1

I am writing a web crawler to learn go

My current implementation uses 10 go routines to get websites, I want to limit the number of times I can hit a hostname every second.

What is the best (thread-safe) approach to do this.

user2348668
  • 768
  • 7
  • 19
  • 1
    Please post some example of your code – Jose Bagatelli Sep 30 '16 at 22:40
  • 1
    see: How do I execute commands many times per second in Golang: http://stackoverflow.com/questions/39385883/how-do-i-execute-commands-many-many-times-per-second-in-golang –  Oct 01 '16 at 07:35

1 Answers1

1

A channel provides a concurrent synchronization mechanism you can use to coordinate with. You could use one in coordination with a time.Ticker to periodically dispatch a given number of function calls.

// A PeriodicResource is a channel that is rebuffered periodically.
type PeriodicResource <-chan bool

// The NewPeriodicResourcePool provides a buffered channel that is filled after the
// given duration. The size of the channel is given as count. This provides
// a way of limiting an function to count times per duration.
func NewPeriodicResource(count int, reset time.Duration) PeriodicResource {
    ticker := time.NewTicker(reset)
    c := make(chan bool, count)

    go func() {
        for {
            // Await the periodic timer
            <-ticker.C

            // Fill the buffer
            for i := len(c); i < count; i++ {
                c <- true
            }
        }
    }()

**Input data**
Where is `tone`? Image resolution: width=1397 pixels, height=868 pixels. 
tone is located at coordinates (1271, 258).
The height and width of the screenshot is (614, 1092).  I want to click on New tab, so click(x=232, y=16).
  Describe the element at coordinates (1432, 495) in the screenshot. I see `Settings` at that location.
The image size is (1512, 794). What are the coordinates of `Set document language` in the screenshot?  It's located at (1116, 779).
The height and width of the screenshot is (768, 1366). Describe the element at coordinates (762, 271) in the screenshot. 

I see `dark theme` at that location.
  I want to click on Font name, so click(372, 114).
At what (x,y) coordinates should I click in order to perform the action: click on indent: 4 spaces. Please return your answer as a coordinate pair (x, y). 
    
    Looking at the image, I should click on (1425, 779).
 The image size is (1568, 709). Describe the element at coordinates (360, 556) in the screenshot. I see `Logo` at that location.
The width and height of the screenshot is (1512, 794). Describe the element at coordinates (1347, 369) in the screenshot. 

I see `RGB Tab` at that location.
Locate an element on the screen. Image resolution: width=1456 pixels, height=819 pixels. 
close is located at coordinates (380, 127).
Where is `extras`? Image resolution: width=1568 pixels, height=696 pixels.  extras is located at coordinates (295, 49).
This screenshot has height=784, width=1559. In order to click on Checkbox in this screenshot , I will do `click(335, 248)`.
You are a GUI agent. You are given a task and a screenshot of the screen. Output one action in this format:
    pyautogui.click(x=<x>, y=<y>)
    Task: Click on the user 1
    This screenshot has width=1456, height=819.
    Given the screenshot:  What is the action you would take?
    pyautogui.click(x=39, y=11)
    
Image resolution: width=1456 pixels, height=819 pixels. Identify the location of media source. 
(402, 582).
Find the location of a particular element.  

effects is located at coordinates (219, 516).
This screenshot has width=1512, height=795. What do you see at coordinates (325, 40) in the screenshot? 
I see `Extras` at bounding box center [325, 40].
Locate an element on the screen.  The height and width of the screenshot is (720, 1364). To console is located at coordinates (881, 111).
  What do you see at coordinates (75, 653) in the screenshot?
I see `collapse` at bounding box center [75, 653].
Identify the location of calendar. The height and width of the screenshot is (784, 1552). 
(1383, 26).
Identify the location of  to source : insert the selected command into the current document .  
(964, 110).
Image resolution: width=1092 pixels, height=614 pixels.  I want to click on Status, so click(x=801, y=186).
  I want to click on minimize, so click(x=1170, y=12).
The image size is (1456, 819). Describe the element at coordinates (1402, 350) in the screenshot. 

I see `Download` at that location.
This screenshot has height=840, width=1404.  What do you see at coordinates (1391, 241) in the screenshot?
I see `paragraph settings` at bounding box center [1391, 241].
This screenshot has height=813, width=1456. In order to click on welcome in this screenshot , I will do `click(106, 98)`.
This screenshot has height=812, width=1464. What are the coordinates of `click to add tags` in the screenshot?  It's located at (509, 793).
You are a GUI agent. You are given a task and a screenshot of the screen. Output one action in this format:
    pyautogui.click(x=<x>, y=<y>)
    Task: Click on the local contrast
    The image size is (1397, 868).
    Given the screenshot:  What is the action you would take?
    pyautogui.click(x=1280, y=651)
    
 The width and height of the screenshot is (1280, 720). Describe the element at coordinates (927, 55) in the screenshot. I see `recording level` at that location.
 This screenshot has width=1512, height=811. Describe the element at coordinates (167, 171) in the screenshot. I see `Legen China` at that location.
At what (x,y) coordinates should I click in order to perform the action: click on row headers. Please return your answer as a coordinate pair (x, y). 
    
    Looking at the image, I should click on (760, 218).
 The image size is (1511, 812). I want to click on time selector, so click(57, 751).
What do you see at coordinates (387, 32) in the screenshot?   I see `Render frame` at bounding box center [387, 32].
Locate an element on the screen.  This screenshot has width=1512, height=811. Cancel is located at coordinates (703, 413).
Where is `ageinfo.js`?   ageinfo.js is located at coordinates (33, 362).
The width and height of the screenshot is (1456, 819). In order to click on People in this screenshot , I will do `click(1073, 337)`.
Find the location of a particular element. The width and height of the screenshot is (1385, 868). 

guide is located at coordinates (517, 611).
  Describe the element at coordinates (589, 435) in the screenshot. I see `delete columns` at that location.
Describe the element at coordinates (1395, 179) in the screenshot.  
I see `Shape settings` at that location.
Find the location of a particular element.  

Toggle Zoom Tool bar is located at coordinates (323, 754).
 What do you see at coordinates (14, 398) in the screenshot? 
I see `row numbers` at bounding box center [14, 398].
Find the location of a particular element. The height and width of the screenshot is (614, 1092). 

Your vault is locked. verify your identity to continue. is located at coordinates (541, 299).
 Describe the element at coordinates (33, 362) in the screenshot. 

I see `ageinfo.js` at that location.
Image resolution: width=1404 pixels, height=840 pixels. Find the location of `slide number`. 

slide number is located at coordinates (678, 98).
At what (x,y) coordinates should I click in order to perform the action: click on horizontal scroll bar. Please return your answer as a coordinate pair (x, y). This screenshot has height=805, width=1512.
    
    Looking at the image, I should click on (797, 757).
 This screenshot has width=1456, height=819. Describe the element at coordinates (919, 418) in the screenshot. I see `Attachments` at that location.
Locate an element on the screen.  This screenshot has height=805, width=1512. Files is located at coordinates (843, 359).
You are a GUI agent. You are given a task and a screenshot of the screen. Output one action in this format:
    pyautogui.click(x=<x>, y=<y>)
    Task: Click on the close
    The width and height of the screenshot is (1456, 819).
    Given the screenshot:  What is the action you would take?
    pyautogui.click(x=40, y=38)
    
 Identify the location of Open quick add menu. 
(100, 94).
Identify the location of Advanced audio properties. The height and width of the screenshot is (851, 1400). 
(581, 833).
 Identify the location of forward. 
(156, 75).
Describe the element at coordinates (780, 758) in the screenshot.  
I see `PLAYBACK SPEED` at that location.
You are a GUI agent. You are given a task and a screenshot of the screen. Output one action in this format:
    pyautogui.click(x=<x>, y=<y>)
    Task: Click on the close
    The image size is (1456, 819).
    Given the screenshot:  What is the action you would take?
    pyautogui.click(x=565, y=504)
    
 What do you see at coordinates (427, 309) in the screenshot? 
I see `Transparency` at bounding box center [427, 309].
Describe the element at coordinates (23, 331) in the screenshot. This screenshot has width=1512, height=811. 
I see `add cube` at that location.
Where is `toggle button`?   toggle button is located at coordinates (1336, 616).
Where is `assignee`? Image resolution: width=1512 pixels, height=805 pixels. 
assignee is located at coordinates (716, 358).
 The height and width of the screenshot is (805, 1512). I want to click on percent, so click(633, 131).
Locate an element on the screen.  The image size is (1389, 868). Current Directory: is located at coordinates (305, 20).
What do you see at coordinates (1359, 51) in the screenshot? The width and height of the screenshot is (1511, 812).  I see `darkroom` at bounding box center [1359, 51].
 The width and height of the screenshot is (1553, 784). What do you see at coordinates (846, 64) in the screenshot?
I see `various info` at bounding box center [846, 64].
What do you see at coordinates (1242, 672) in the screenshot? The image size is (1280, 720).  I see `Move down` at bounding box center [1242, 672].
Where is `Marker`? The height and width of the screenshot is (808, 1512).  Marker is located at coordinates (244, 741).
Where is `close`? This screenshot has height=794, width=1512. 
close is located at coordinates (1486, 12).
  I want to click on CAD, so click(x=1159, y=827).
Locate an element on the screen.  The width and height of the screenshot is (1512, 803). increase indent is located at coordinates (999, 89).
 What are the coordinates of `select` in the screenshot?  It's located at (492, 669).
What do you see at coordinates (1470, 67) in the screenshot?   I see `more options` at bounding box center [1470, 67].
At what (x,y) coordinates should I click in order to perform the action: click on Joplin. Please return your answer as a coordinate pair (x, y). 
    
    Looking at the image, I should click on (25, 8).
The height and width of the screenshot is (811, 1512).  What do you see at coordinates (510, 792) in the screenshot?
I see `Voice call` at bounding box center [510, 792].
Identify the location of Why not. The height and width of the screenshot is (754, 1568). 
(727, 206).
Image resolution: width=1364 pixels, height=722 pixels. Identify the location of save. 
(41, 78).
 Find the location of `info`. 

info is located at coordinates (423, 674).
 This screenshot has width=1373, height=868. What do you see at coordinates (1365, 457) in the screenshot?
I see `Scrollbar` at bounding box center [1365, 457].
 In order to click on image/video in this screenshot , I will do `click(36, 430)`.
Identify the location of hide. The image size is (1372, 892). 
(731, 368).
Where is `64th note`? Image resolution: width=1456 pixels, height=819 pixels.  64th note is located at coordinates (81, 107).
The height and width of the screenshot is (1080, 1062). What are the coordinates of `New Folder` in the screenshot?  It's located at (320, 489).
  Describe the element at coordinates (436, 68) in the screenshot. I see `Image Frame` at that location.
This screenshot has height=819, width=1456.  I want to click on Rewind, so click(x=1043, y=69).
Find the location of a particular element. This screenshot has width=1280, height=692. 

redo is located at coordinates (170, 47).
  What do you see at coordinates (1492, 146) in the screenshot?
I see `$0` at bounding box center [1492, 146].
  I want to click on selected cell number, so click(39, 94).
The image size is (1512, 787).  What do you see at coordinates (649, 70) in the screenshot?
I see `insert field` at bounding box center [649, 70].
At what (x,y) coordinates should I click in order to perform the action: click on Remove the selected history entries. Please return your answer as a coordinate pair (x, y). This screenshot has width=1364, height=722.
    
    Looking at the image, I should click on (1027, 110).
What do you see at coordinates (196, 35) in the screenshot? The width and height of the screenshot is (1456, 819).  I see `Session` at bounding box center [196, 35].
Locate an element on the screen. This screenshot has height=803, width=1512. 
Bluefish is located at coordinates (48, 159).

**Given exercise 1**
In the Go rate-limiting thread's code, name every variable declared with the := operator.
**Given exercise 2**
Return the listing lines from the line with "Describe the element at coordinates (23, 331)" to the line with "What do you see at coordinates (1470, 67)", copied verbatim.
The listing has no connection to the Go rate-limiting thread.

**Final result 1**
ticker, c, i

**Final result 2**
Describe the element at coordinates (23, 331) in the screenshot. This screenshot has width=1512, height=811. 
I see `add cube` at that location.
Where is `toggle button`?   toggle button is located at coordinates (1336, 616).
Where is `assignee`? Image resolution: width=1512 pixels, height=805 pixels. 
assignee is located at coordinates (716, 358).
 The height and width of the screenshot is (805, 1512). I want to click on percent, so click(633, 131).
Locate an element on the screen.  The image size is (1389, 868). Current Directory: is located at coordinates (305, 20).
What do you see at coordinates (1359, 51) in the screenshot? The width and height of the screenshot is (1511, 812).  I see `darkroom` at bounding box center [1359, 51].
 The width and height of the screenshot is (1553, 784). What do you see at coordinates (846, 64) in the screenshot?
I see `various info` at bounding box center [846, 64].
What do you see at coordinates (1242, 672) in the screenshot? The image size is (1280, 720).  I see `Move down` at bounding box center [1242, 672].
Where is `Marker`? The height and width of the screenshot is (808, 1512).  Marker is located at coordinates (244, 741).
Where is `close`? This screenshot has height=794, width=1512. 
close is located at coordinates (1486, 12).
  I want to click on CAD, so click(x=1159, y=827).
Locate an element on the screen.  The width and height of the screenshot is (1512, 803). increase indent is located at coordinates (999, 89).
 What are the coordinates of `select` in the screenshot?  It's located at (492, 669).
What do you see at coordinates (1470, 67) in the screenshot?   I see `more options` at bounding box center [1470, 67].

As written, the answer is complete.